My Creative Life and Girl Scout Cookies

One of the challenges of being me is that there are a dozen things I want to do at any given moment and none of them are the things I need to do or have to do. Lately I've been journaling and doing creative writing a lot and when I'm in the zone with that it's so good and I love it so much and I want to do it forever (like the first box of Samoas) and then one day several weeks in for some inexplicable reason I need to paint something (time to open the Thin Mints!) only actually I want to paint everything! so I head to Michaels for $60 in painting supplies and I'm going to paint forever, I am a painter, woo hooooo and then a book comes in the mail and nevermind the six books I have lined up waiting patiently, no I've got to read and read and read and read (mmmmm Tag-alongs!). I've always been like this and it's been the source of a lot of frustration and confusion for me because when my brain tells me this is it, this is your thing and you are going to do this thing forever and you are going to be great at it I believe my brain and I purchase things like I'm going to love it forever and I talk about it like I'm going to love it forever and frankly I know it makes me look like a big flake when someone asks me about the big fat forever thing before last and I have to say, "Yeah, I'm not doing that anymore." It took me years to realize that these things are cyclic and the good news is that I really don't get bored and the things I like to do come back time and time again. It's like having these wonderful wealthy friends that come to visit having just returned from someplace exotic. When they are visiting, we stay up late and play show and tell and I'm so glad they're back and just when we fall into a comfortable routine they're packing their bags to head off to Istambul and the phone rings and it's another friend who's at the airport and wonders if I can pick her up (Trefoils, where have you been!?!).

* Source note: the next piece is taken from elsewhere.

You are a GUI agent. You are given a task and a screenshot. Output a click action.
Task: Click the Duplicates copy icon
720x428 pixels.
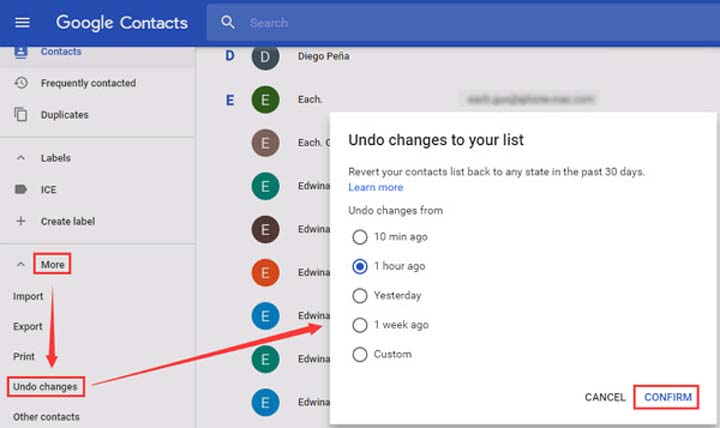21,115
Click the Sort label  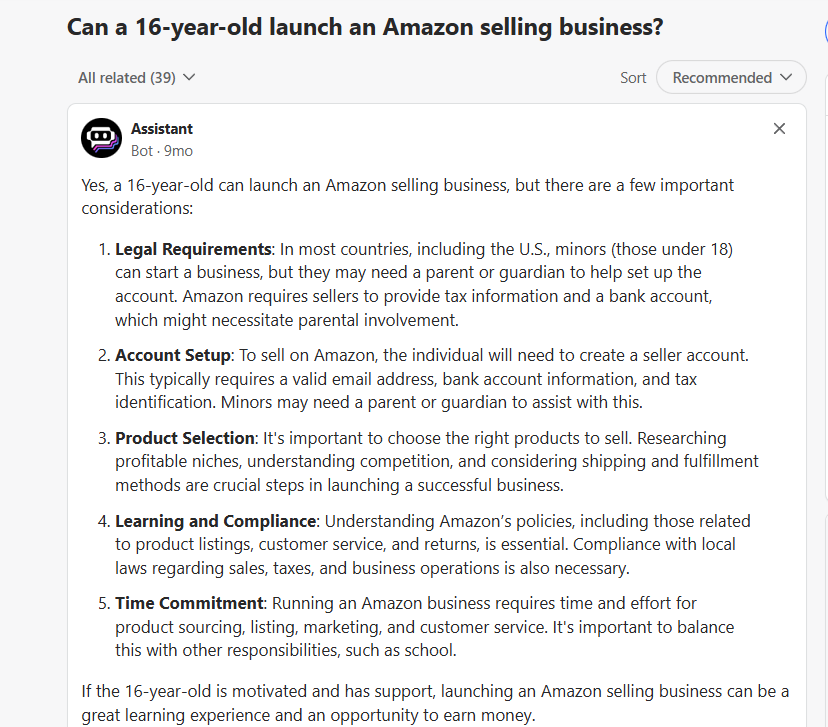[x=633, y=78]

This week is Spring Break and I've been looking at crafty blogs for two day straight. I've found some amazing stuff I'd like to try my hand at. I've still got the mantle decorated for Valentines Day and it needs to be redone. I'm going to try my hand at a spinich stuffed pork loin tonight. I've got a new writing book that has my brain working on story ideas all the time and our garage is a complete disaster. The closet is over run and every piece of clothing in there needs to defend it's worth because Captain Pack Rat here is getting frustrated with trying to find something to wear to church. I bought a sewing machine at Christmas that I'd really like to learn to use better and the Book of the Month club just sent me an email telling me my book is on its way. The list just goes on and on and on and somewhere in this big casserole of things I love and things I love to do is a career.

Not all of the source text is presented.